(TASK STATEMENT) Turn the lines below into a Markdown table with columns n and Line, starting at the line that contains "Where should I" and continuing through the last line. Number the rows in n, skip any blank lines, and leave the pictures out.

(DATA SUPPLIED)
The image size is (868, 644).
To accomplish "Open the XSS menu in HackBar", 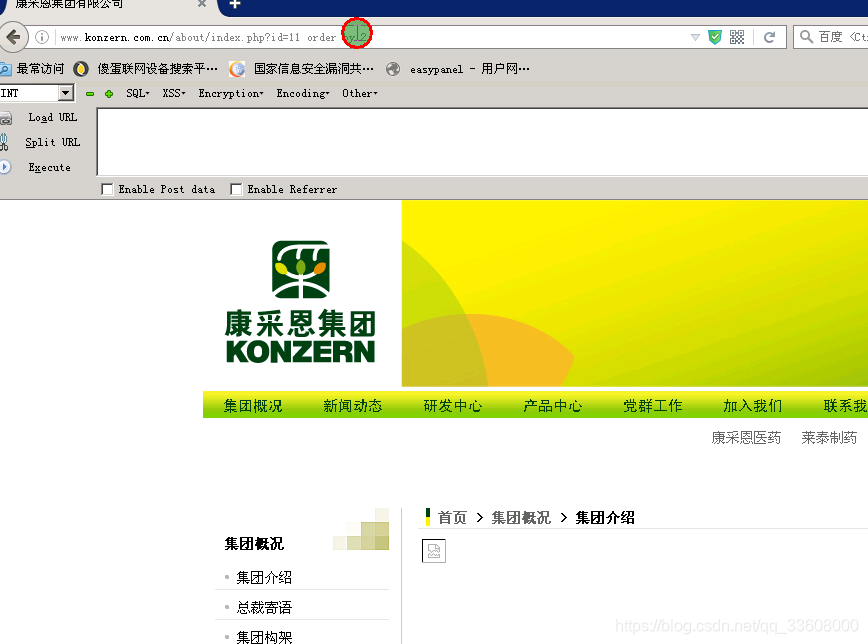I will click(173, 93).
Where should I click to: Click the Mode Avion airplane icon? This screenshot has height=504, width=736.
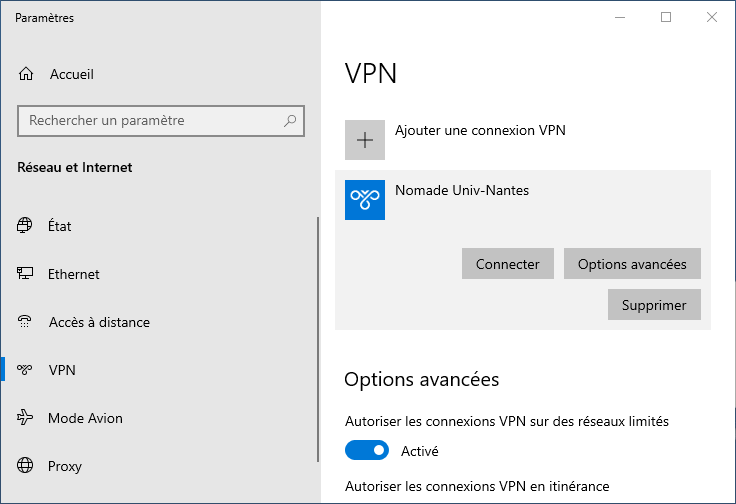tap(26, 418)
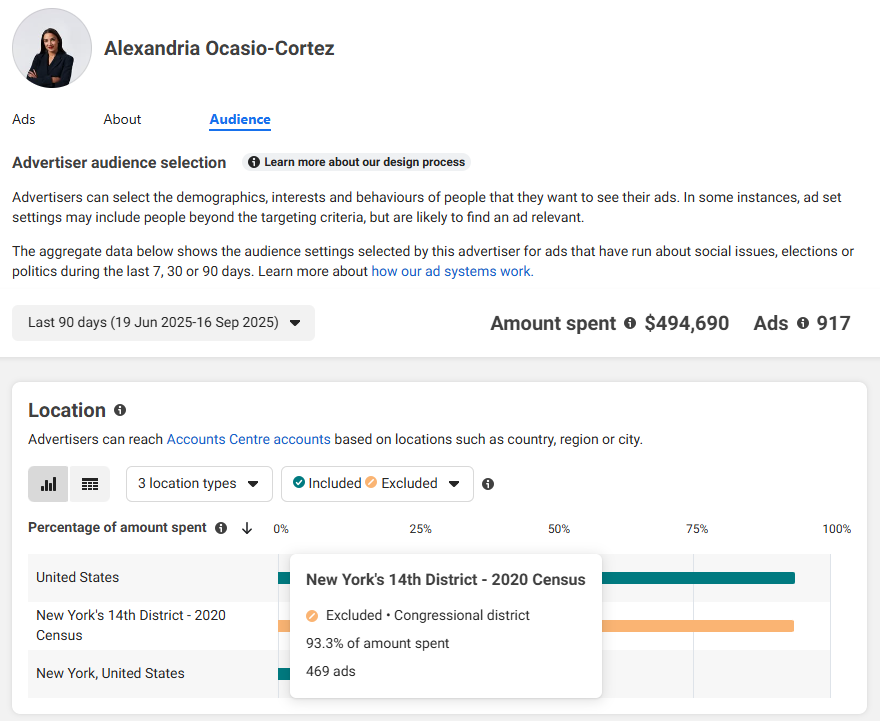Image resolution: width=880 pixels, height=721 pixels.
Task: Click the sort descending arrow icon
Action: 247,528
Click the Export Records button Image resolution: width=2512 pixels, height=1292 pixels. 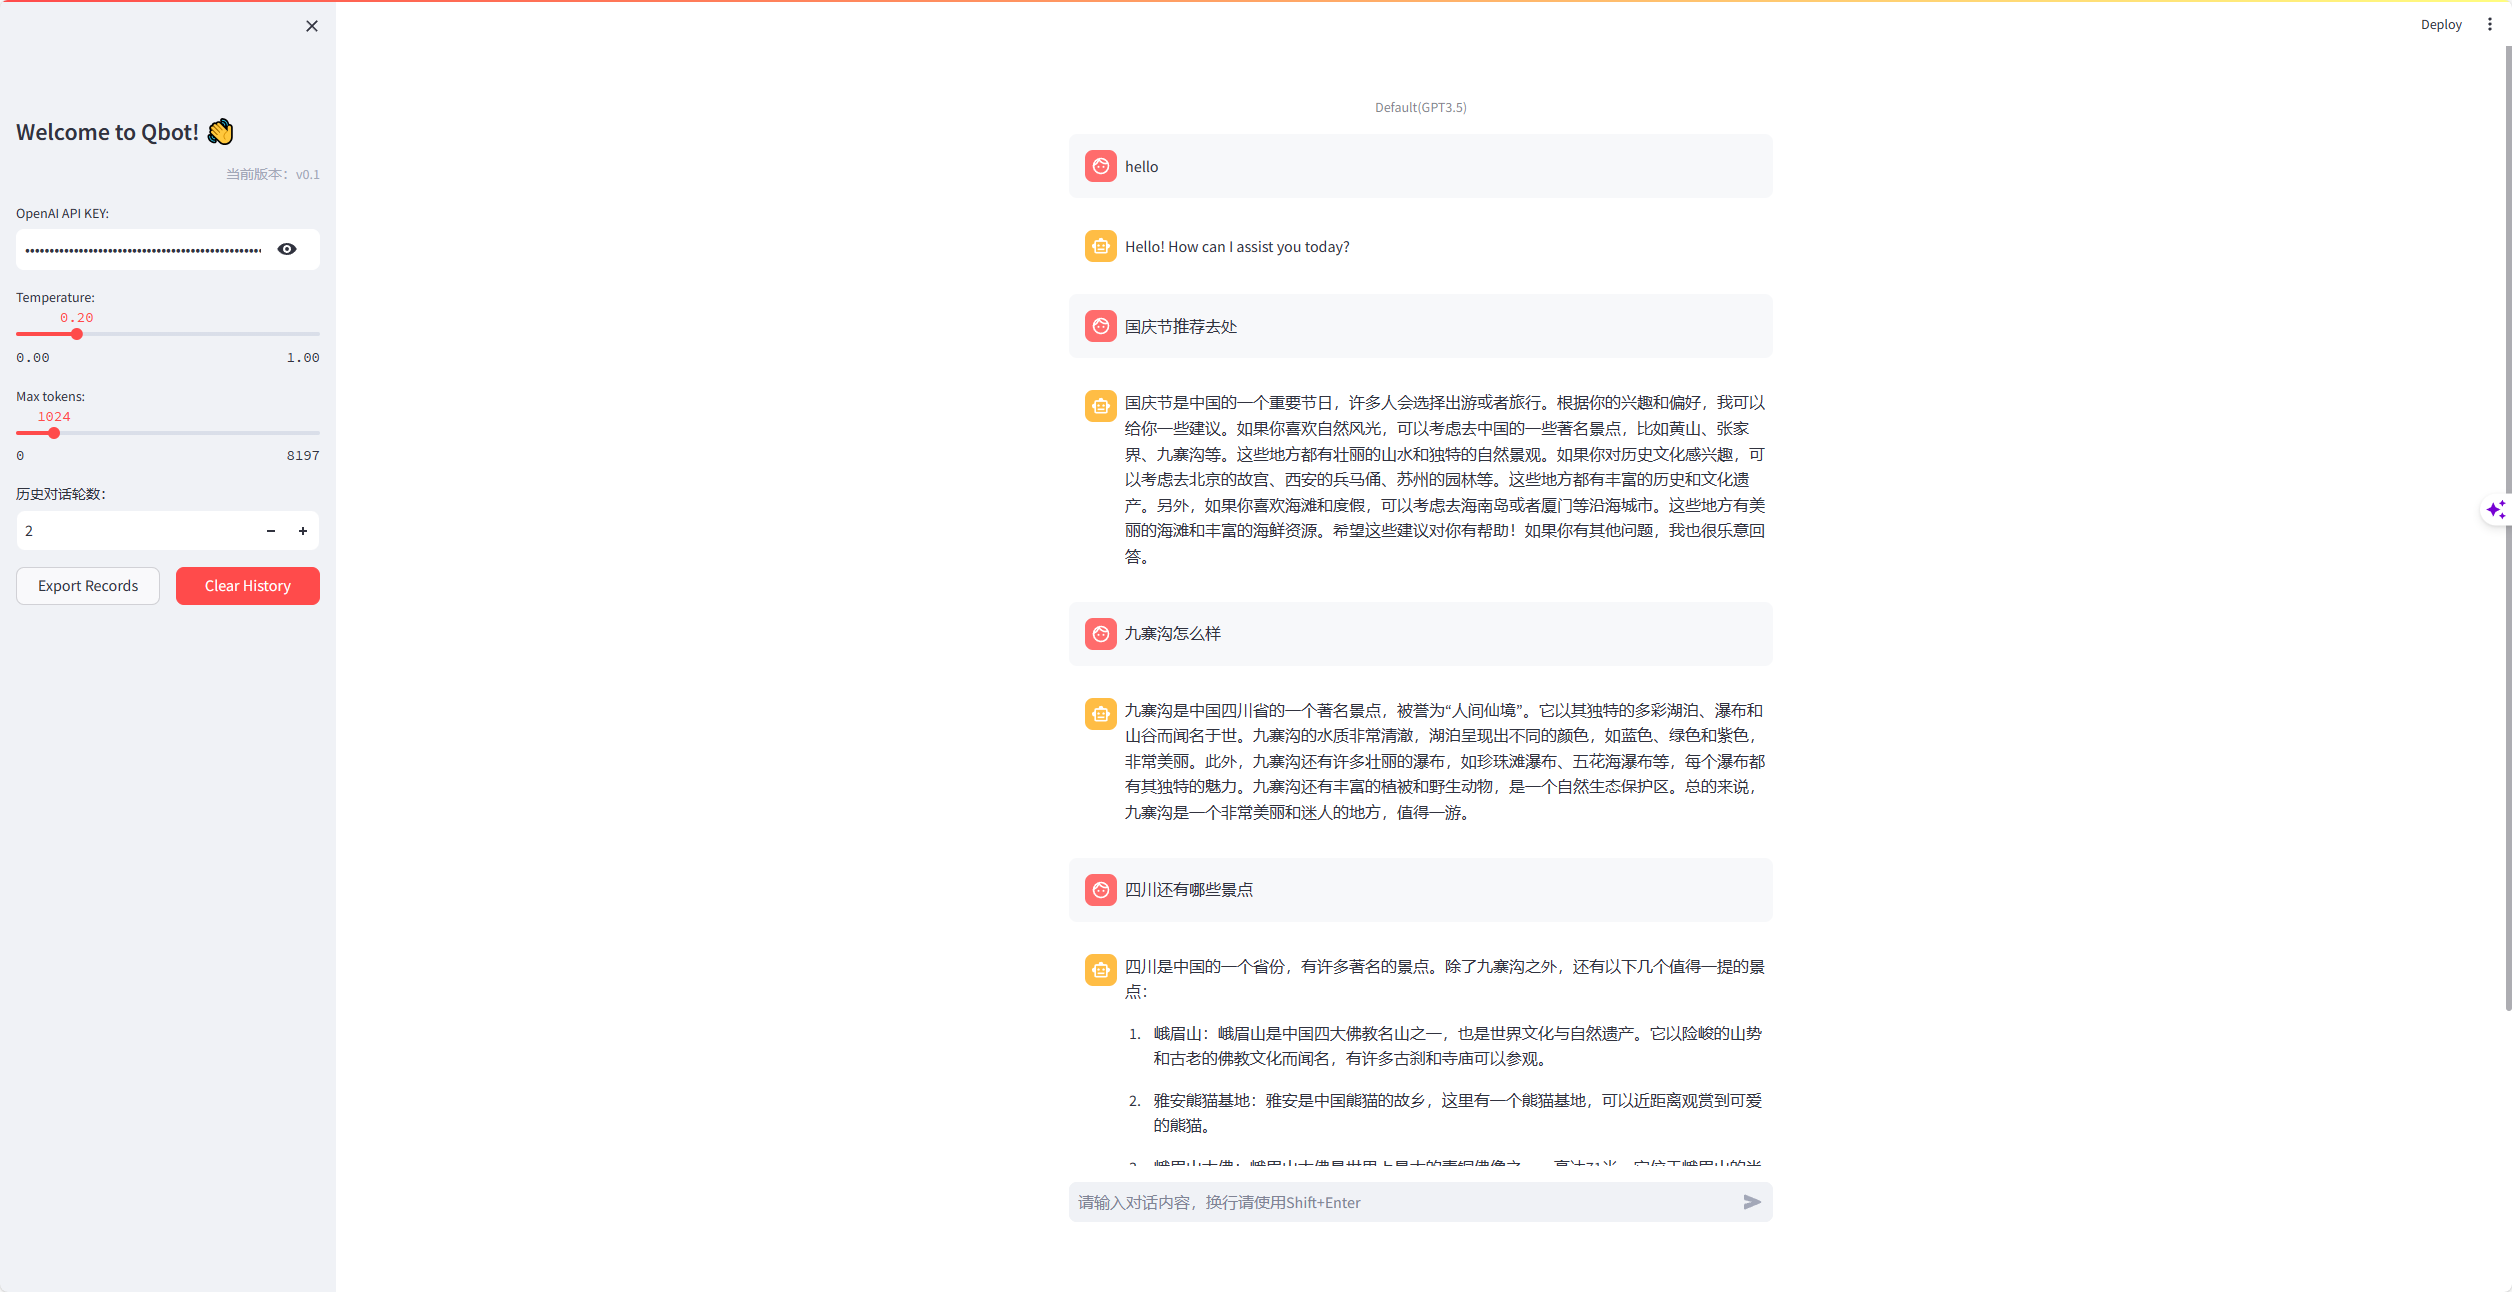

(WRITTEN SOLUTION)
| n | Line |
|---|---|
| 1 | Where should I click to: Click the Mode Avion airplane icon? This screenshot has height=504, width=736. |
| 2 | tap(26, 418) |
| 3 | Image resolution: width=880 pixels, height=721 pixels. |
| 4 | Task: Click the sort descending arrow icon |
| 5 | Action: 247,528 |
| 6 | Click the Export Records button Image resolution: width=2512 pixels, height=1292 pixels.  |